Die Anlage spielt im Betrieb Schrittketten ab, die manchmal wiederrum Schrittketten enthalten. Sind alle Weiterschaltbedingungen erfüllt, wird der nächste Schritt aktiviert usw. usw.. 
Wenn in einem Schritt z.B. ein Motor einer bestimmten Achse benötigt wird, wird ein Bit gesetzt was im Logik FC der Achse (Software) verwertet wird. 
In diesem FC wird ein universeller FB aufgerufen, der für die Ansteuerung der Sinamics Servos benötigt wird, in diesem befinden sich die ganzen MC Bausteine von Siemens für die Hardwareansteuerung.

Warum erzähl' ich das Ganze? Nunja, weil mir schon zu Ohren gekommen ist, dass all das irgendwie ganz anders laufen soll im S88. 
Wie genau, kann ich nicht sagen, weil mir Beispiele fehlen.  

Wenn es hier jemanden gibt, der mir irgendetwas zu dem Thema schreiben mag, das nicht schon auf Wikipedia steht, 
wäre ich ihm oder ihr sehr verbunden sich hier zu entladen oder mir eine Nachricht zu schreiben. 
Jetzt im kommenden Monat geht der Tanz dann mit dem Kunden los: Was kann, was muss, was darf man weglassen.

Liebe Grüße und ein schönes Wochenende euch allen.

PS: 
Mir ist schon klar, das ist eine Menge Text für eine so wenig texträumlich ausgedehnte Frage. 
Ich dachte mir nur, dass der Text durch seine Background Informationen hilft, mein Problem zu verstehen.


----------



## dingo (26 Oktober 2018)

Hallo,
da müsst Ihr euren Steuerungslieferanten mal genauer mit ins Boot nehmen müssen.

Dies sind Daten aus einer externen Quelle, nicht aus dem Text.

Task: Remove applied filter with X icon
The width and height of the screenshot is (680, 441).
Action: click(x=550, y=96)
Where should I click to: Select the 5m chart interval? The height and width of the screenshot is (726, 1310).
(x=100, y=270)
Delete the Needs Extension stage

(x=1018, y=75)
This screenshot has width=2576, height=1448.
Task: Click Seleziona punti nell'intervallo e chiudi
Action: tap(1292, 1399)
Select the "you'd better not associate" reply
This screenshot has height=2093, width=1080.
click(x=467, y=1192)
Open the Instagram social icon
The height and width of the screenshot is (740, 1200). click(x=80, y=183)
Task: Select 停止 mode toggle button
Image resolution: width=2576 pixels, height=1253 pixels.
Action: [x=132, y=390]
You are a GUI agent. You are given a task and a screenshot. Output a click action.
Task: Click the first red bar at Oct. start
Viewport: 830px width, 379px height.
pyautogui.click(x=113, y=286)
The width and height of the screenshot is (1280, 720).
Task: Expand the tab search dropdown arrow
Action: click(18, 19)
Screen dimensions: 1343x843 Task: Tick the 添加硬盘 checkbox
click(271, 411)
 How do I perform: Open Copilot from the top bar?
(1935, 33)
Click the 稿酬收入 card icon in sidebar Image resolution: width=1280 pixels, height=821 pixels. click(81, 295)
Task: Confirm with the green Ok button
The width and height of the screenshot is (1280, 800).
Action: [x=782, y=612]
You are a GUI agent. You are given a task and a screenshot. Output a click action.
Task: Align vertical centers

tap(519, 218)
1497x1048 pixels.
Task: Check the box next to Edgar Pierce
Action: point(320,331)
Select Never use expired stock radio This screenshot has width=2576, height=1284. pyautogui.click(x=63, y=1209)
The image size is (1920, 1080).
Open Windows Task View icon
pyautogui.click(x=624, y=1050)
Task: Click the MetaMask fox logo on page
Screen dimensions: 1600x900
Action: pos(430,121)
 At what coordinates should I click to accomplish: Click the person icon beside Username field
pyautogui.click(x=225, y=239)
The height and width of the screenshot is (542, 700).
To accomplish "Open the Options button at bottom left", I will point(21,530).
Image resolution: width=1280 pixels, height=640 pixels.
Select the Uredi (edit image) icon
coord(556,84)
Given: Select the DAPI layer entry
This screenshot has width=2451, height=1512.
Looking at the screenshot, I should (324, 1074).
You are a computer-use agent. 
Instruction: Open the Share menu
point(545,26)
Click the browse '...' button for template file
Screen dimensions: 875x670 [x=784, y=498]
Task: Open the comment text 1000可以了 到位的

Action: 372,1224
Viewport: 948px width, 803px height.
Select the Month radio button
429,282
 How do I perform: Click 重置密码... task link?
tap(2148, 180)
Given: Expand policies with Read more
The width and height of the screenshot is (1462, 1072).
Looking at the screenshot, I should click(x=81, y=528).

ISA 88 habe ich mal im zusammenhang mit IEC61512 gehört.

Modularität in Prozesstechnik erhöhen, hier sind Schnittstellen genau definiert:

ISA S88 Part 1 – Models & Terminology  ISA S88 Part 2 – Data Structures 
 ISA S88 Part 3 – General & Site Recipes 
 ISA S88 Part 4 – Batch Production Records 
 ISA S88 Part 5 – Make2Pack: Equipment & Control Modules 

Vermute, nicht nur die Softwaremodelierung, auch die verwendete Hardware muss hier zu passen.


----------



## dingo (26 Oktober 2018)

PackML und DIMA sind z.B. Bestandteil, bzw. erfüllen IEC61512.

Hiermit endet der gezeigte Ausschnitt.